Among Crickets, Chivalry is Not Dead
Male crickets prioritize the life of their female partners ahead of their own, even though it means a dramatic rise for the former in the risk of being eaten, research published Thursday said.
In perhaps the insect equivalent of holding the door open, infrared video pictures of a wild population of field crickets (Gryllus campestris) in Spain showed males giving females priority access to the safety of a burrow.
Rolando Rodriguez-Munoz of the University of Exeter in England said the study showed that chivalrous behavior is not exclusively linked to humans, education or intelligence.
"We showed that even males of small insects, which we would not define as intelligent or affective, can be 'chivalrous' or protective with their partners," he added.
The research was published in the cell press journal Current Biology.

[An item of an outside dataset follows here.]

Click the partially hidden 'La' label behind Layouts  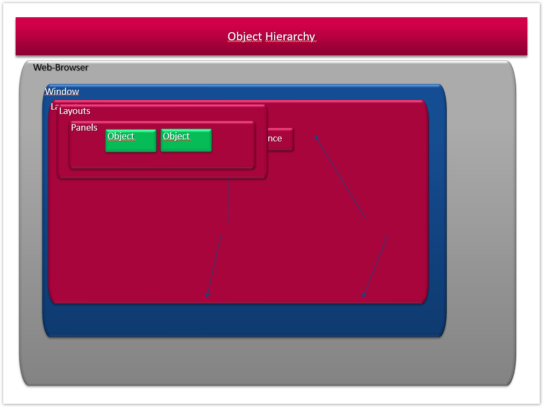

Most previous studies of cricket mating behavior had been conducted in the laboratory.
The results are contrary to the usual interpretation of male guarding behavior as an attempt to manipulate females and prevent them from mating with rivals, the researchers said.
However, male crickets in the study were rewarded for their risky behavior, as their extended stays with females won them more offspring.
"Lone female and male crickets suffer similar rates of predation, but when a pair is attacked, the female's chances of survival increase as the male's chances drop," the researchers said.
"In compensation for their increased predation risk, paired males mate more frequently and father more of their partner's offspring.
"We are looking forward to seeing whether chivalry prevails in future generations," Rodriguez-Munoz said, noting that the current study is based on three consecutive mating seasons.
"There may be some years when both sexes behave in a more obviously selfish fashion and attempt to escape down the burrow first."